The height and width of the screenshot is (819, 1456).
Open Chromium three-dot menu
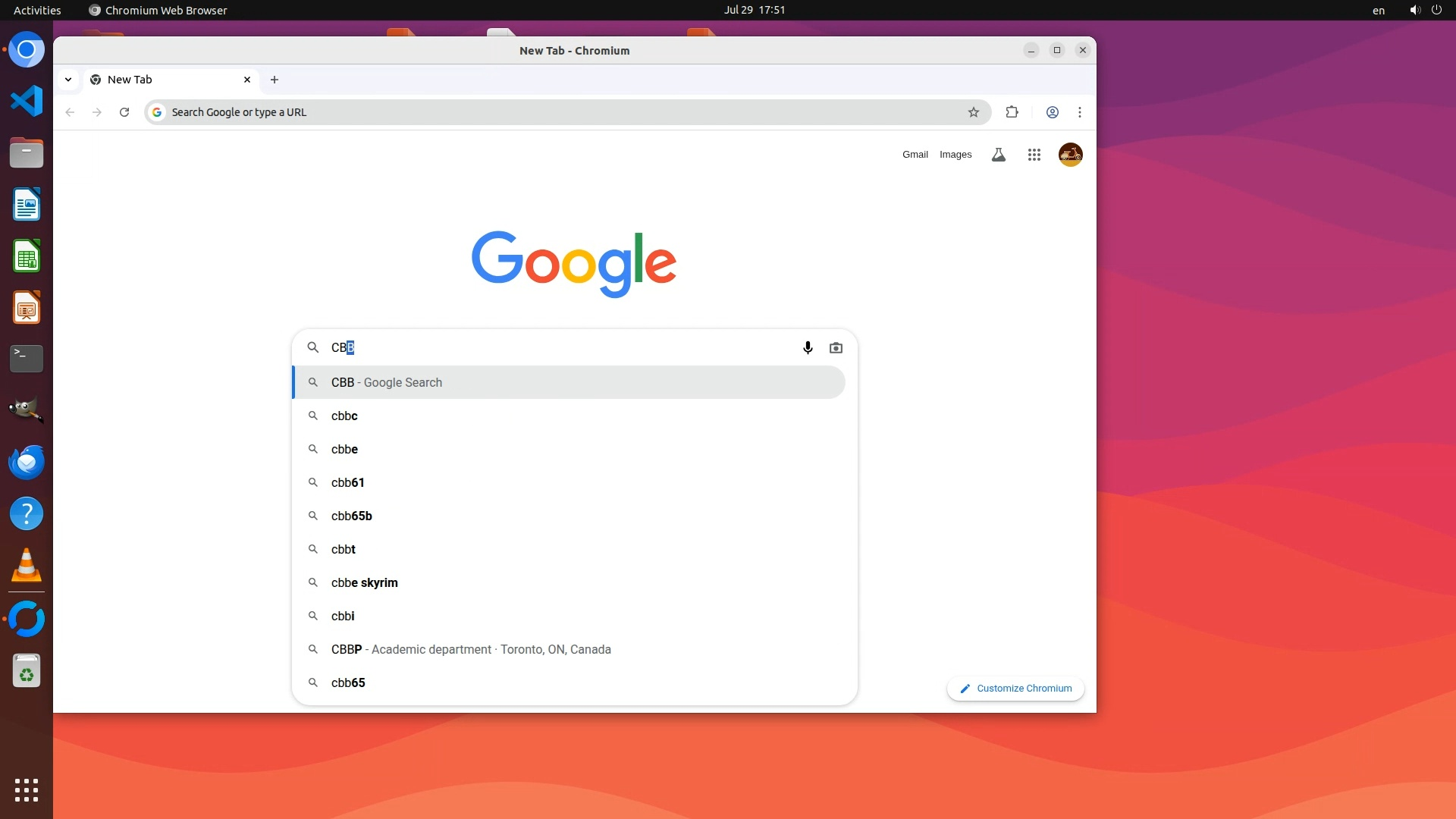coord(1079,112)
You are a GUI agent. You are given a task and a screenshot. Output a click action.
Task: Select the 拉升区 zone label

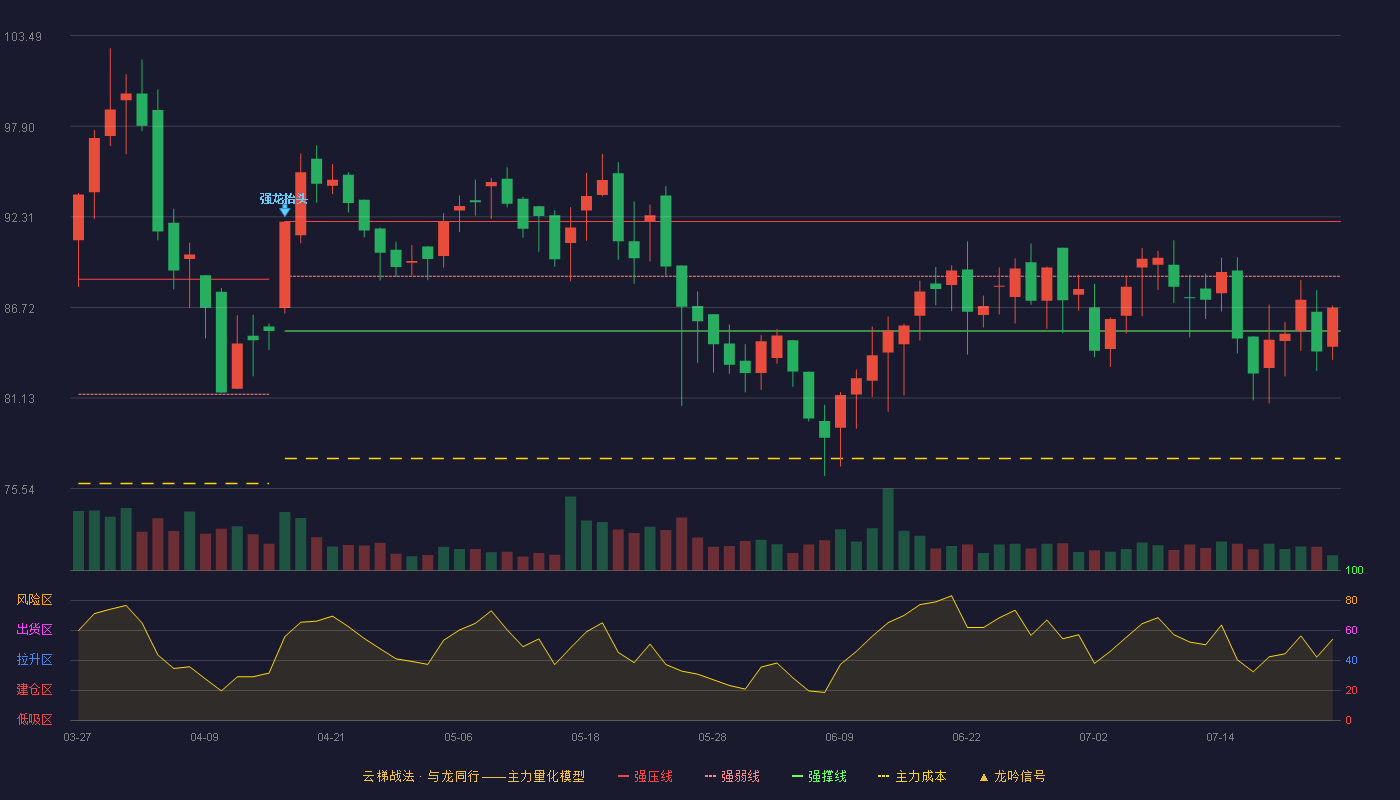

* * *

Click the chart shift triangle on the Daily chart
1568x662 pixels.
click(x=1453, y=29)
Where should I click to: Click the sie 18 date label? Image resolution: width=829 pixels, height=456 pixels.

...

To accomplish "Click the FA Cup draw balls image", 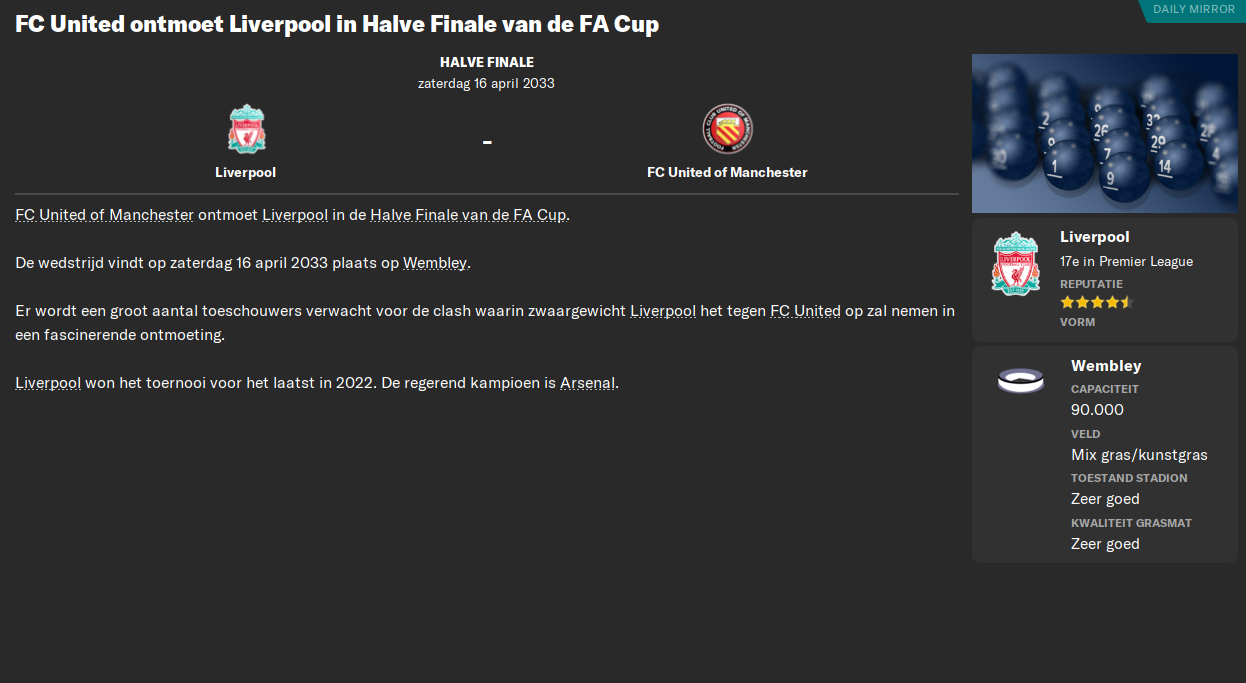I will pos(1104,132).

• _Requirements_
Can you rewrite the records starting at the line that contains "The height and" and ending at the line that contains "Task: Select the 拉升区 zone label", with "three-dot menu" changed to "kebab menu" and everything else left as is, omitting the pictures?

• _Solution to this exercise_
The height and width of the screenshot is (819, 1456).
Open Chromium kebab menu
coord(1079,112)
You are a GUI agent. You are given a task and a screenshot. Output a click action.
Task: Select the 拉升区 zone label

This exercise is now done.